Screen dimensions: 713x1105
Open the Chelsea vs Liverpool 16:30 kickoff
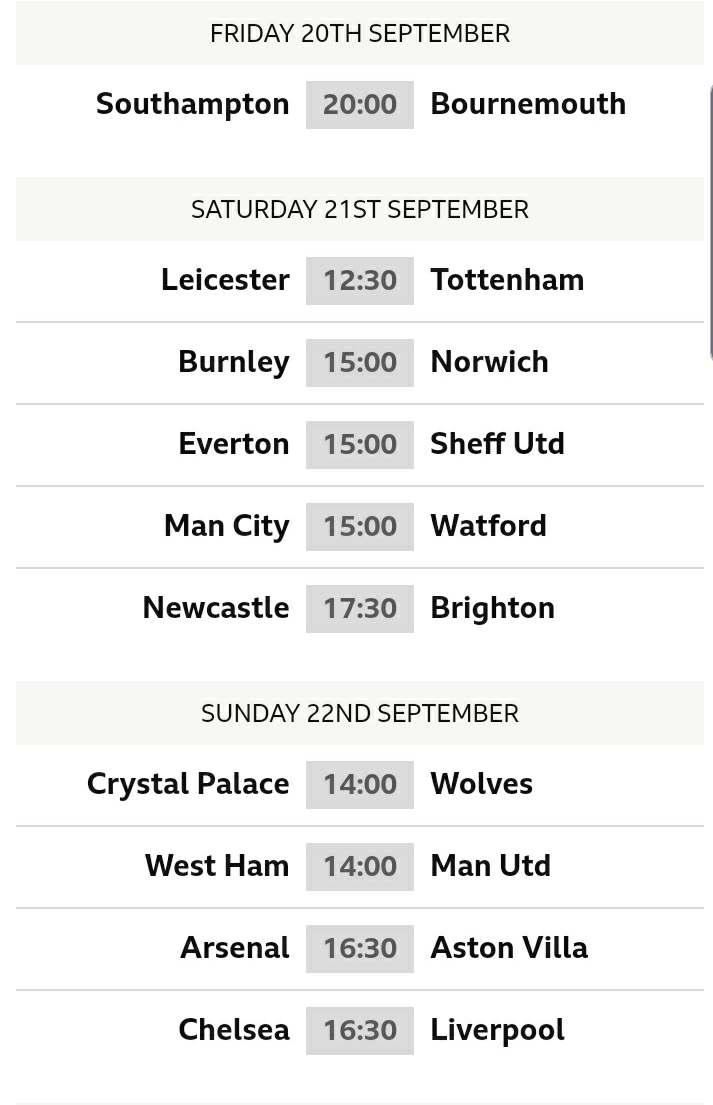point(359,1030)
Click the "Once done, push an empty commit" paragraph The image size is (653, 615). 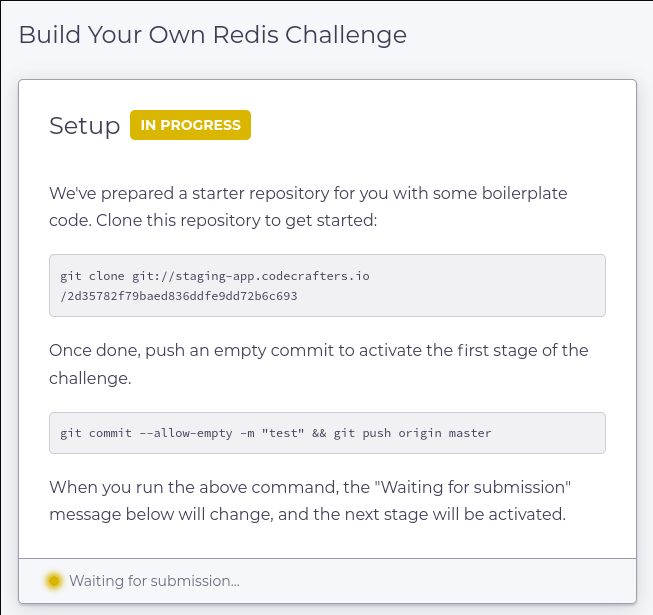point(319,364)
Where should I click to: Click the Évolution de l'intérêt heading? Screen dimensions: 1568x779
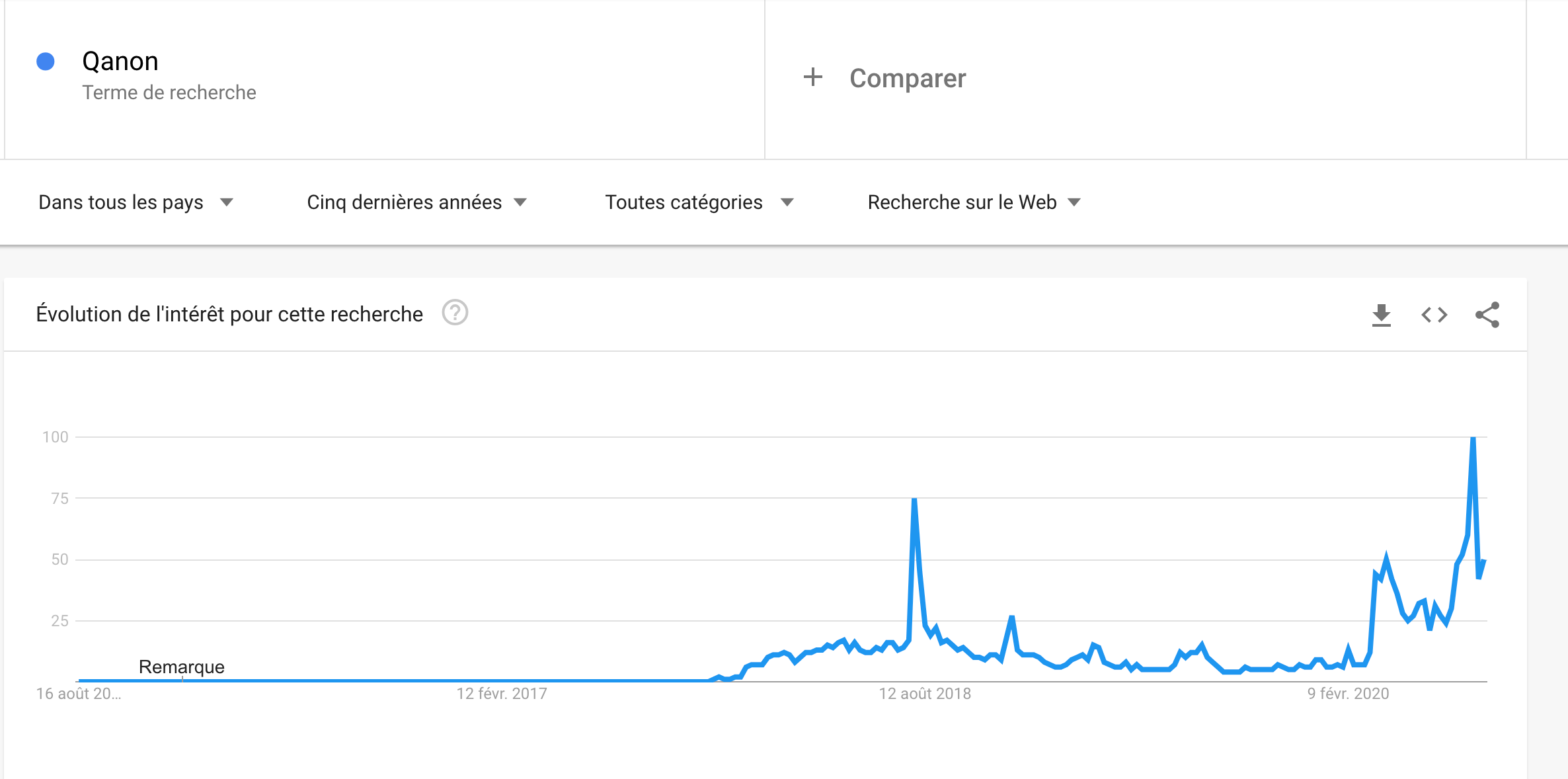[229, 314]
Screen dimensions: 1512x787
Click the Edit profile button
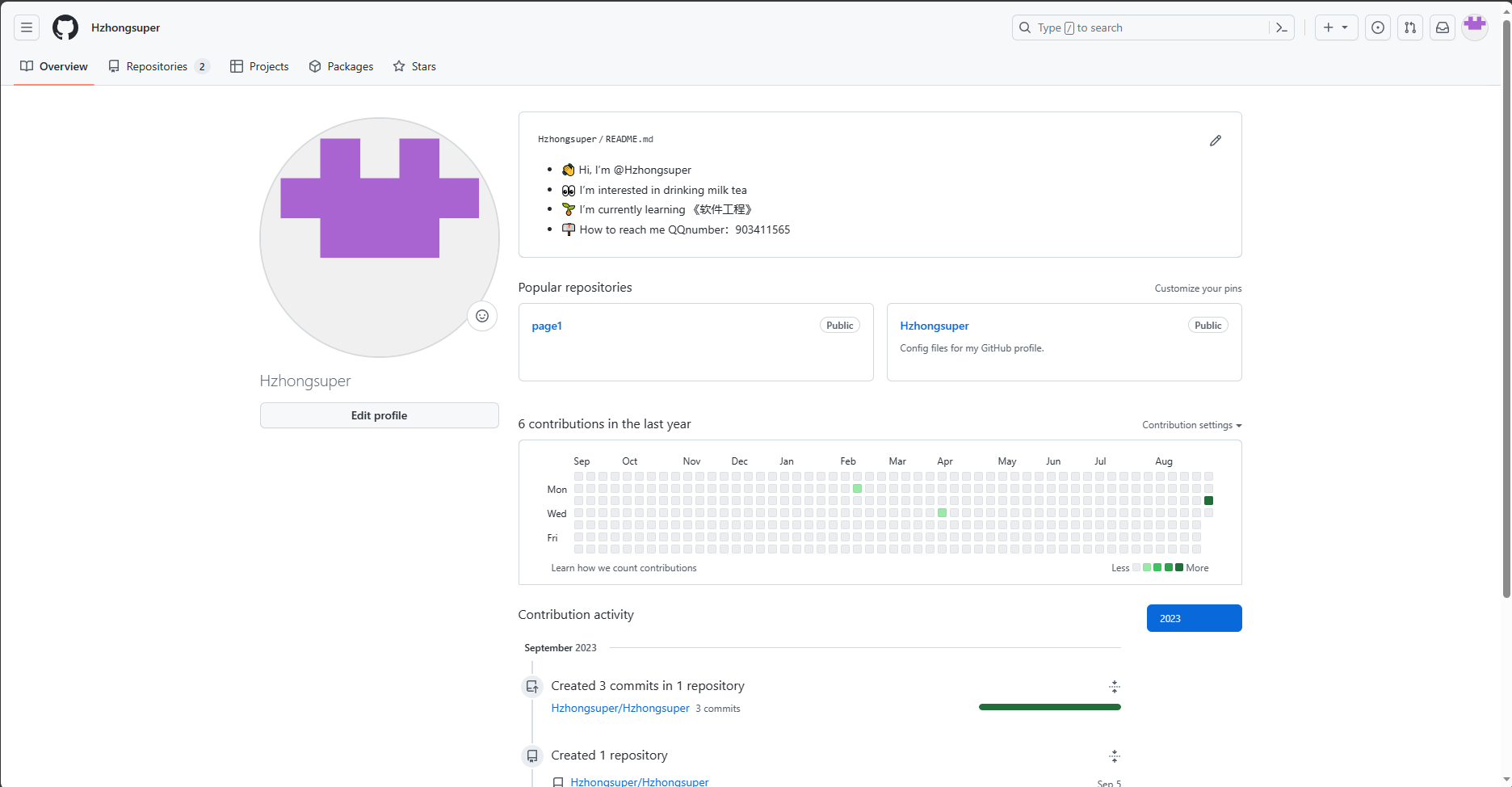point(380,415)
::::::::
▶ [DESCRIPTION OF THE TASK]
Duplicate the lines from the one containing "Where should I" through the last line, inclusive, and leave the pictures out of your copy.

▶ [RESULT OF THE TASK]
Where should I click to: Click the Évolution de l'intérêt heading? Screen dimensions: 1568x779
[229, 314]
Screen dimensions: 1512x787
Click the Edit profile button
point(380,415)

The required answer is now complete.